Reproduce every entry precisely as written.

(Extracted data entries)
————————
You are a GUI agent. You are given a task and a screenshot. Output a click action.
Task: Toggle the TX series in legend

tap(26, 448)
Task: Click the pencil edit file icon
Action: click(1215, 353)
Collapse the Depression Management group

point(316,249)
————————
Answer to the exercise >>
You are a GUI agent. You are given a task and a screenshot. Output a click action.
Task: Toggle the TX series in legend

tap(26, 448)
Task: Click the pencil edit file icon
Action: click(1215, 353)
Collapse the Depression Management group

point(316,249)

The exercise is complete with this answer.